Videos: technical advances from Siggraph 2012

The Siggraph organisers have posted a cool preview video showing the highlights of the technical papers to be presented at Siggraph 2012.

A lot of this year’s research relates to fluid simulation, in one form or another: Naiad co-creator Robert Bridson contributes the ‘Ghost SPH scheme‘ – an improvement to conventional Smoothed Particle Hydrodynamics when it comes to simulating cohesion between a liquid and a solid object it is flowing over.

There is also a rather elegant new solution for simulating surface foam by treating individual bubbles as sites in a Voronoi diagram; and new work on smoke simulation co-authored by Scanline VFX‘s Nils Thuerey.


Tobias Pfaff, Nils Thuerey and Markus Gross’ work on using Lagrangian Vortex Sheets for animating fluids: an approach that can be used to create ultra-detailed animations of dense smoke plumes, among other things.

Another paper that caught our eye was one on using displacement maps on viscoelastic materials – mainly, we have to admit, because we like watching simulations of goo being dropped from a great height.

One piece of research that could have a much wider uptake, however, is Stanford University’s work on component-based shape synthesis. The video below shows a fleet of variant aircraft generated from a small set of ‘seed’ models – something that could easily find a home in building game asset libraries, for example.


Evangelos Kalogerakis, Siddhartha Chaudhuri, Daphne Koller and Vladlen Koltun’s work on component-based shape synthesis automatically generates new forms based on a small set of seed models.

Over in the field of 2D, there is an impressive new patch-based ‘image melding‘ system for synthesising plausible-looking new images from disparate source images. Several of the authors are from Adobe, and it’s not hard to see it making its way into something like Photoshop’s new Content-Aware tools.

But perhaps our favourite was HelpingHand, which automatically converts novices’ drawings into “the more confident strokes of a trained artist”. At this stage, it’s more a means of varying stroke width than it is of instantly converting your doodles to Michaelangelo drawings, but it’s still extremely cool.

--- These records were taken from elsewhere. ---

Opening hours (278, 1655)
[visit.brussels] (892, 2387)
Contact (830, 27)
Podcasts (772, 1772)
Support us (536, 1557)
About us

All of this work represents early-stage research, so it may be a while before these technologies are integrated into studios’ proprietary tools, let alone off-the-shelf products – but it’s still a glimpse of the future.

You can see brief tasters of all of these papers and more in the highlight reel at the top of this post. Longer video demonstrations of some of the research can be found on ACM Siggraph’s YouTube channel.